▸ Your objective
The records below must be duplicated exactly, character for character.

____

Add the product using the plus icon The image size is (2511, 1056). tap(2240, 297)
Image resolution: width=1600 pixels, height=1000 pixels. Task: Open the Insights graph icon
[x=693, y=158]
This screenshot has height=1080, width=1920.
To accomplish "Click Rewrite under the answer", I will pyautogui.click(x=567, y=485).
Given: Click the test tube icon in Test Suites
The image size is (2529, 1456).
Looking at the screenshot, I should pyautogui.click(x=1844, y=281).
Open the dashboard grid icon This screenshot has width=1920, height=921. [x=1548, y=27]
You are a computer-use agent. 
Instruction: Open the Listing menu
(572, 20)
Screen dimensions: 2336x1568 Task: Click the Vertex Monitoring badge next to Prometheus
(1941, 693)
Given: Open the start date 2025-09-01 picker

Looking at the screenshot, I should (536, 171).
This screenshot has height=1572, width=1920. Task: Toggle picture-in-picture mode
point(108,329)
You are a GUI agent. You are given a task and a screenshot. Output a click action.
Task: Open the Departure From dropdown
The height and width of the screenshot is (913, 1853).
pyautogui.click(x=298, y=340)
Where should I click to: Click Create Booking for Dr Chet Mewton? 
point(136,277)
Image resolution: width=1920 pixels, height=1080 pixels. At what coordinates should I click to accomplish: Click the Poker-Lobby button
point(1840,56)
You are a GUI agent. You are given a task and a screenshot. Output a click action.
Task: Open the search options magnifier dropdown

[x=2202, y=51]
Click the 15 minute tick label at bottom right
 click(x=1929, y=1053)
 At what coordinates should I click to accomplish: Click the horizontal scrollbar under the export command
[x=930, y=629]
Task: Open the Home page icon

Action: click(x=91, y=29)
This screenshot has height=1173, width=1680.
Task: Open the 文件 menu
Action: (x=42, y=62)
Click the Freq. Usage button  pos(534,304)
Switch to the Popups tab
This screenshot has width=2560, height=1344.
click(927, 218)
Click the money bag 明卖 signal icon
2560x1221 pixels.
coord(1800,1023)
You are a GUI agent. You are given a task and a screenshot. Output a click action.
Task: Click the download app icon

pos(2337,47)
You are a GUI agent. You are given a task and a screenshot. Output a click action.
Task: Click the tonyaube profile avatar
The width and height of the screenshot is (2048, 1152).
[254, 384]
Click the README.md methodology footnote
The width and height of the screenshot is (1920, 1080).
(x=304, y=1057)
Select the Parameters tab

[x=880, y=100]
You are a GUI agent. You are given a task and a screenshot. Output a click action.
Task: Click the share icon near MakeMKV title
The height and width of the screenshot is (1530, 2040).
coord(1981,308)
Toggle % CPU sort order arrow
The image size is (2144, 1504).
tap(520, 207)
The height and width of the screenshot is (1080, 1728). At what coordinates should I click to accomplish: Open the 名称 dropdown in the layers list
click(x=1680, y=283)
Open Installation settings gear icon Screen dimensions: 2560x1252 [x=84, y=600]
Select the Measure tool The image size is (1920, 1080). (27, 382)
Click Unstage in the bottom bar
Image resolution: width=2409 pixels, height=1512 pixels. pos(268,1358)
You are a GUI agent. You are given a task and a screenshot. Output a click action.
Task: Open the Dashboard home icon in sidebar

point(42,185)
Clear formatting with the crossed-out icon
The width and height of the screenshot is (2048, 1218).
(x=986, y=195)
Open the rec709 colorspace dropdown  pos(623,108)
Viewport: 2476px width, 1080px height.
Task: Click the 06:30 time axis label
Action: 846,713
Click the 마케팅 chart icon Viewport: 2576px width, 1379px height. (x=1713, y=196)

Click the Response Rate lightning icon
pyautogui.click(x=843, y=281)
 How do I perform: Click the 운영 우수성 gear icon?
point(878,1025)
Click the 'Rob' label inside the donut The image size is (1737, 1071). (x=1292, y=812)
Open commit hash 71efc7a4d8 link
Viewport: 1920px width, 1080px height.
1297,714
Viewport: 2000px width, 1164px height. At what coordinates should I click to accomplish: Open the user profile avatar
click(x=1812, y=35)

____

▸ Completed exercise
Add the product using the plus icon The image size is (2511, 1056). tap(2240, 297)
Image resolution: width=1600 pixels, height=1000 pixels. Task: Open the Insights graph icon
[x=693, y=158]
This screenshot has height=1080, width=1920.
To accomplish "Click Rewrite under the answer", I will pyautogui.click(x=567, y=485).
Given: Click the test tube icon in Test Suites
The image size is (2529, 1456).
Looking at the screenshot, I should pyautogui.click(x=1844, y=281).
Open the dashboard grid icon This screenshot has width=1920, height=921. [x=1548, y=27]
You are a computer-use agent. 
Instruction: Open the Listing menu
(572, 20)
Screen dimensions: 2336x1568 Task: Click the Vertex Monitoring badge next to Prometheus
(1941, 693)
Given: Open the start date 2025-09-01 picker

Looking at the screenshot, I should (536, 171).
This screenshot has height=1572, width=1920. Task: Toggle picture-in-picture mode
point(108,329)
You are a GUI agent. You are given a task and a screenshot. Output a click action.
Task: Open the Departure From dropdown
The height and width of the screenshot is (913, 1853).
pyautogui.click(x=298, y=340)
Where should I click to: Click Create Booking for Dr Chet Mewton? 
point(136,277)
Image resolution: width=1920 pixels, height=1080 pixels. At what coordinates should I click to accomplish: Click the Poker-Lobby button
point(1840,56)
You are a GUI agent. You are given a task and a screenshot. Output a click action.
Task: Open the search options magnifier dropdown

[x=2202, y=51]
Click the 15 minute tick label at bottom right
 click(x=1929, y=1053)
 At what coordinates should I click to accomplish: Click the horizontal scrollbar under the export command
[x=930, y=629]
Task: Open the Home page icon

Action: click(x=91, y=29)
This screenshot has height=1173, width=1680.
Task: Open the 文件 menu
Action: (x=42, y=62)
Click the Freq. Usage button  pos(534,304)
Switch to the Popups tab
This screenshot has width=2560, height=1344.
click(927, 218)
Click the money bag 明卖 signal icon
2560x1221 pixels.
coord(1800,1023)
You are a GUI agent. You are given a task and a screenshot. Output a click action.
Task: Click the download app icon

pos(2337,47)
You are a GUI agent. You are given a task and a screenshot. Output a click action.
Task: Click the tonyaube profile avatar
The width and height of the screenshot is (2048, 1152).
[254, 384]
Click the README.md methodology footnote
The width and height of the screenshot is (1920, 1080).
(x=304, y=1057)
Select the Parameters tab

[x=880, y=100]
You are a GUI agent. You are given a task and a screenshot. Output a click action.
Task: Click the share icon near MakeMKV title
The height and width of the screenshot is (1530, 2040).
coord(1981,308)
Toggle % CPU sort order arrow
The image size is (2144, 1504).
tap(520, 207)
The height and width of the screenshot is (1080, 1728). At what coordinates should I click to accomplish: Open the 名称 dropdown in the layers list
click(x=1680, y=283)
Open Installation settings gear icon Screen dimensions: 2560x1252 [x=84, y=600]
Select the Measure tool The image size is (1920, 1080). (27, 382)
Click Unstage in the bottom bar
Image resolution: width=2409 pixels, height=1512 pixels. pos(268,1358)
You are a GUI agent. You are given a task and a screenshot. Output a click action.
Task: Open the Dashboard home icon in sidebar

point(42,185)
Clear formatting with the crossed-out icon
The width and height of the screenshot is (2048, 1218).
(x=986, y=195)
Open the rec709 colorspace dropdown  pos(623,108)
Viewport: 2476px width, 1080px height.
Task: Click the 06:30 time axis label
Action: 846,713
Click the 마케팅 chart icon Viewport: 2576px width, 1379px height. (x=1713, y=196)

Click the Response Rate lightning icon
pyautogui.click(x=843, y=281)
 How do I perform: Click the 운영 우수성 gear icon?
point(878,1025)
Click the 'Rob' label inside the donut The image size is (1737, 1071). (x=1292, y=812)
Open commit hash 71efc7a4d8 link
Viewport: 1920px width, 1080px height.
1297,714
Viewport: 2000px width, 1164px height. At what coordinates should I click to accomplish: Open the user profile avatar
click(x=1812, y=35)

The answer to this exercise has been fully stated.